EXTRACT PROVIDED -
+++

# How do I help his bad gossip?



## celestialsunberry (Jan 7, 2011)

I've been married for about a year and a half now. We have so many problems, but the main problem right now, as per usual, is about money. He considers me lazy, though I have a part-time job, AND I go to school. He doesn't want to talk, he never talks...he never communicates, except with this particular girl that's a friend. He sneaks over there to spend time with her, and while most would say he's totally cheating on me, I don't think he is.

Regardless, to this girl, he always talks behind my back. He always says such terrible things about me, and she hates me a lot, so it doesn't help the cycle. Frankly, I think it'd be better with her out of the picture because she's caused more than enough problems and he's always running to her instead of me. She has a habit of talking bad about people, and I think that's just transferred over to my husband and blurred his vision. Even so, while he is childish, and very immature, if our marriage is worth it, I want to hold on and work it through. I.e., if it's just a phase he'll get over or not.

This girl...He yaks to her about how he wants to divorce me, and how his life would be so amazing without me, yet he's pretty delusional....He never lived on his own before this...so he's never had the experience to actually have to pay bills and neither does this girl, either. He only thinks of spending and buying toys, while I want the responsibility to make wise financial choices. He doesn't understand the weighty matters that are important. He just stresses and stresses, and never says a word, except to his friends, like I said. Yet, if he could just learn to talk, or even desire to talk to me, then maybe that pressure could be relieved and we could work through our problems.

+++

JOB 1 - Could you transcribe the part of the post about a husband's gossip that opens with the words containing "# How do I help" and closes with "think he is."?
JOB 2 - How would you put this sentence from the post about a husband's gossip into Spanish: "He only thinks of spending and buying toys, while I want the responsibility to make wise financial choices."
JOB 3 - Can you resume the post about a husband's gossip, writing on from its final sentence?

+++

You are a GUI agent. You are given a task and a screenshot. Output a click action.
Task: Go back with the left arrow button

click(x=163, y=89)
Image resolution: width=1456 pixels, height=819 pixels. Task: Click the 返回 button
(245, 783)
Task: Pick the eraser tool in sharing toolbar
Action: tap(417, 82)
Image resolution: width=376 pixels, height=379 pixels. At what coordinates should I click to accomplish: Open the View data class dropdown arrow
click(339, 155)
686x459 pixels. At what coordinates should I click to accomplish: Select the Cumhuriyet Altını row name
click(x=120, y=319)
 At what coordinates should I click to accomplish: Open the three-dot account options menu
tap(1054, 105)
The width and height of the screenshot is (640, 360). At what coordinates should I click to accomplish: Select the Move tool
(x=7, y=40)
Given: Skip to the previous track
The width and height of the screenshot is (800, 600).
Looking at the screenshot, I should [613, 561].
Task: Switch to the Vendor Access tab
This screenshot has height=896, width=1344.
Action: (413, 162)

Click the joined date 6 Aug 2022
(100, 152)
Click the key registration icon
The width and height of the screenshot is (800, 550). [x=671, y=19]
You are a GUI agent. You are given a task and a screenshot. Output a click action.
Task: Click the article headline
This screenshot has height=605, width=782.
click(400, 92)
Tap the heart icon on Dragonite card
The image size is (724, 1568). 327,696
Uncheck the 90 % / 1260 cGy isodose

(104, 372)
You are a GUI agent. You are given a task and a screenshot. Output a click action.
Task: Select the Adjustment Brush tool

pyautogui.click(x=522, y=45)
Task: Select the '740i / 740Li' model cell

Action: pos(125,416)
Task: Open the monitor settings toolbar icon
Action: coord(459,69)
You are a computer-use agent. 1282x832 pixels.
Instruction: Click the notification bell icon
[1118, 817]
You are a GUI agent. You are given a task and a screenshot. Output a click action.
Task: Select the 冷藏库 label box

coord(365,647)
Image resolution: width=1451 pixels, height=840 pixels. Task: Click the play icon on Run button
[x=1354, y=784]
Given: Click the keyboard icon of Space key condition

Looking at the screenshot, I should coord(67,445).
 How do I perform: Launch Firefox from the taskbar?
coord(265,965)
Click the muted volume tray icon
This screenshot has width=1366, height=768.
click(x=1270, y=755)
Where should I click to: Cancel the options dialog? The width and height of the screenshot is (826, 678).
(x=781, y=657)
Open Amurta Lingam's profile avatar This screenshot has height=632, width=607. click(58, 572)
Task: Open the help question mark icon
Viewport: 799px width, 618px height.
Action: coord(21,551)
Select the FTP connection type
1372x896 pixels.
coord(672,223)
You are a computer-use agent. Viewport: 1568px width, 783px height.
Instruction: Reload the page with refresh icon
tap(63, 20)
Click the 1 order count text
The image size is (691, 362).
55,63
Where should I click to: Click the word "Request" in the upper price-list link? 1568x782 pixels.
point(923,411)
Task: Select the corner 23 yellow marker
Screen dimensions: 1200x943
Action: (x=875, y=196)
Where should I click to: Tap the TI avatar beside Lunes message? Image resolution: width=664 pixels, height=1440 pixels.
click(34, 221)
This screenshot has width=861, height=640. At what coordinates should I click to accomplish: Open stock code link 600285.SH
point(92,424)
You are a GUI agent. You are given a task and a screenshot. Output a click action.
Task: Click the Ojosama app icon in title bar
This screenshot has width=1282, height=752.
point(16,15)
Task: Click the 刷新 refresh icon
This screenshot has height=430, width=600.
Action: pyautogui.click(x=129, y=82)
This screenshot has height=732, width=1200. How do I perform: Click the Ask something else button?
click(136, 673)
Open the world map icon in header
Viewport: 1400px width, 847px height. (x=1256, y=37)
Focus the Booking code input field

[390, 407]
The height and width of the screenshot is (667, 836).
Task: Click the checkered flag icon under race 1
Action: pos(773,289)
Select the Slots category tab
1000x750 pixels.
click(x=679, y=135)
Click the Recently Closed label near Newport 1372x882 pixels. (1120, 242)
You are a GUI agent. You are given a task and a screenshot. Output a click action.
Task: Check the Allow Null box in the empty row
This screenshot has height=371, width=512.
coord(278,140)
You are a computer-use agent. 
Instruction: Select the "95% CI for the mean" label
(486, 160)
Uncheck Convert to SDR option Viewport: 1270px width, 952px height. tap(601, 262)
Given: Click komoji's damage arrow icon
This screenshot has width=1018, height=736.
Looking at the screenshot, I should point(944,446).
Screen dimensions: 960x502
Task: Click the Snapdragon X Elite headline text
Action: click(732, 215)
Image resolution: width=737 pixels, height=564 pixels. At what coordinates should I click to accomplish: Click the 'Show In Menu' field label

+++

REPLY 1 -
# How do I help his bad gossip?



## celestialsunberry (Jan 7, 2011)

I've been married for about a year and a half now. We have so many problems, but the main problem right now, as per usual, is about money. He considers me lazy, though I have a part-time job, AND I go to school. He doesn't want to talk, he never talks...he never communicates, except with this particular girl that's a friend. He sneaks over there to spend time with her, and while most would say he's totally cheating on me, I don't think he is.

REPLY 2 - Él solo piensa en gastar y comprar juguetes, mientras que yo quiero la responsabilidad de tomar decisiones financieras sensatas.

REPLY 3 -
Now, I'm not perfect, and you can't just change people, but I want to help my husband. If he could just stop talking bad, and could focus on the positive things, I think our marriage would be more successful. How do you think I can help him do that?


----------



## 827Aug (Apr 27, 2008)

You've got a couple of problems. Both of you must be young. Unfortunately, you seem to be much more mature than your husband. Therefore, your first big problems is that the two of you are a mismatch. I suspect you have a "Peter Pan" on your hands--You are "Wendy" and this other girls is "Tinker Belle". If you have a genuine "Peter Pan", he never will grow up. He will forever be immature.

Next, your husband is cheating. It may only be an emotional affair, but I kind of doubt it. Even if it is only and EA, HE IS STILL CHEATING. He chooses this other chick over you. He is treating you horribly. But, if you really want to keep your husband, it's time for you to require he have no further contact with the other chick. Absolutely none! And that's how you get rid of the bad gossip.


----------



## Pandakiss (Oct 29, 2010)

hi--
i will just flat out say it....grant his wish. walk out the door. i know you love him...but i think its the wrong love. leave him. let and her have a lovely life that dont include you.

dont sit there and be the but of their inside joke. getting her out of the picture will do nothing to mske hin love you. he does not love you. if he did his actions would be the oppisite.

picture ahead in 5-10 years....there will be a new best friend, and they will still talk smack about you and you will sit at hime sad and alone...

scary. sorry for the harshness of it. but i was the "best friend", and i actually felt so sorry for his SO, i became her friend, and told her all the things he had said. she knew. i stopped talking to either of them.

just let him walk all over someone else. walk away from him. he is mean and disrespectful. and doesnt love you the way you want to be loved.
again sorry.....


----------



## celestialsunberry (Jan 7, 2011)

If leaving were only so simple.

Yes, both of us are young. I'm 26, my husband is nearing 28.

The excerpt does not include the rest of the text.